A Medicaid denial lands in the mail on a Tuesday and the family reads it wrong. The words at the top — application denied — feel final. They are not. The state Fair Hearing process exists because Medicaid caseworkers handle thousands of applications, miss details, miscategorize transactions, and make appealable errors. The majority of denials that are appealed with proper documentation and within the deadline are reversed or modified.
Read the notice the day it arrives
Every Medicaid denial notice prints three pieces of information that matter. The denial reason. The deadline to appeal. The instructions for requesting a Fair Hearing. The first task is to read all three the day the notice arrives.
The denial reason is usually a short paragraph — assets exceed allowable limit, uncompensated transfer within lookback period, income exceeds threshold, home equity exceeds limit, incomplete documentation. Each one maps to a different appeal strategy. An assets-too-high denial may be cured by producing statements the caseworker did not have. An uncompensated-transfer denial may require a cure transfer or a compelling documentary explanation. A home-equity denial may be resolved by moving the community spouse into the home.
The deadline is the single most important number on the page. Federal law sets the minimum at 90 days from the notice date, but state windows can be shorter — Texas typically runs 90, while some states run 30 or 60. Miss the deadline and the appeal dies. A late applicant must usually file a new application, which re-triggers 60 months of lookback review and adds months of private-pay exposure. Read the deadline. Mark the calendar. Start drafting.
What to put in the appeal
The written Fair Hearing request does not have to be long. It must state that the applicant is appealing the denial, identify the denial notice by date and case number, and request the hearing. It should also request an expedited hearing if the applicant is in a nursing-home facility facing discharge for non-payment, or if any other urgent health or safety concern exists — expedited hearings typically occur within 30 days of the request, compared to 60-90 days for standard.
Attach the documents the caseworker cited as missing or miscategorized. If the denial said the 60-month bank statements were incomplete, attach the missing months. If the denial cited an uncompensated transfer — say, a $40,000 transfer to a daughter in 2023 — attach the transfer documentation, any repayment notes, and any evidence of consideration received. If the denial said home equity exceeds the limit, attach the appraisal, the mortgage statement, and the state-specific equity calculation.

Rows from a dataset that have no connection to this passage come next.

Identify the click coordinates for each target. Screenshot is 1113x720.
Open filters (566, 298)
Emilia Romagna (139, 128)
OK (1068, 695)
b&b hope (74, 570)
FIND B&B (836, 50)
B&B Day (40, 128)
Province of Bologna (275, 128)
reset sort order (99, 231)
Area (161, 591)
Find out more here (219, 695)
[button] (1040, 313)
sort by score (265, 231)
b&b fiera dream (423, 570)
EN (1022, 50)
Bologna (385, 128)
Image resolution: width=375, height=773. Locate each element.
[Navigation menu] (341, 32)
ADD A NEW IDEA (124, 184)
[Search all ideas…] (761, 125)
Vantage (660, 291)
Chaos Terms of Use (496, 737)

Also attach any planning documents that mitigate the denial reason. A Qualified Income Trust (QIT) for a nursing-home applicant in a state with an income cap. A Community Spouse Resource Allowance (CSRA) calculation showing the spousal assets were counted wrong. A Medicaid Asset Protection Trust (MAPT) that clears the lookback by seasoning.
The hearing itself
A Fair Hearing is an administrative proceeding, not a courtroom trial. A hearing officer — an employee of the state Medicaid agency, independent of the caseworker who issued the denial — hears the appeal. The applicant (or an authorized representative) presents the documents and the argument; the caseworker presents the state's position. Hearings typically run 30-60 minutes. Decisions usually arrive in writing within 30-60 days of the hearing.
If the hearing officer rules for the applicant, eligibility is established retroactive to the original application date — which means Medicaid covers care from that date forward, not just from the hearing decision. This retroactive reach is the reason families who are appealing correctly can recover months of private-pay at roughly $9,800 per month (2026 US median).
If the hearing officer rules against the applicant, the family has the right to a state-court appeal. This is rare at the individual level because the cost of a state-court appeal usually exceeds the benefit, but the option is there.
Who should handle the appeal
The hospital social worker will not. The facility admissions coordinator will not. A generalist financial advisor will not. An elder-law attorney or a Certified Medicaid Planner (CMP) in the applicant's state is the right call — ideally the same one the family worked with on the original application, though a fresh planner can also rebuild the case.
The cost of representation is almost always less than one month of private-pay at the state's nursing-home median. In Connecticut at $14,350/month (2026), in New York at $14,700, in Alaska at $15,600 — the economics of professional appeal representation are straightforward. In lower-cost states the math is slightly tighter but rarely works against representation.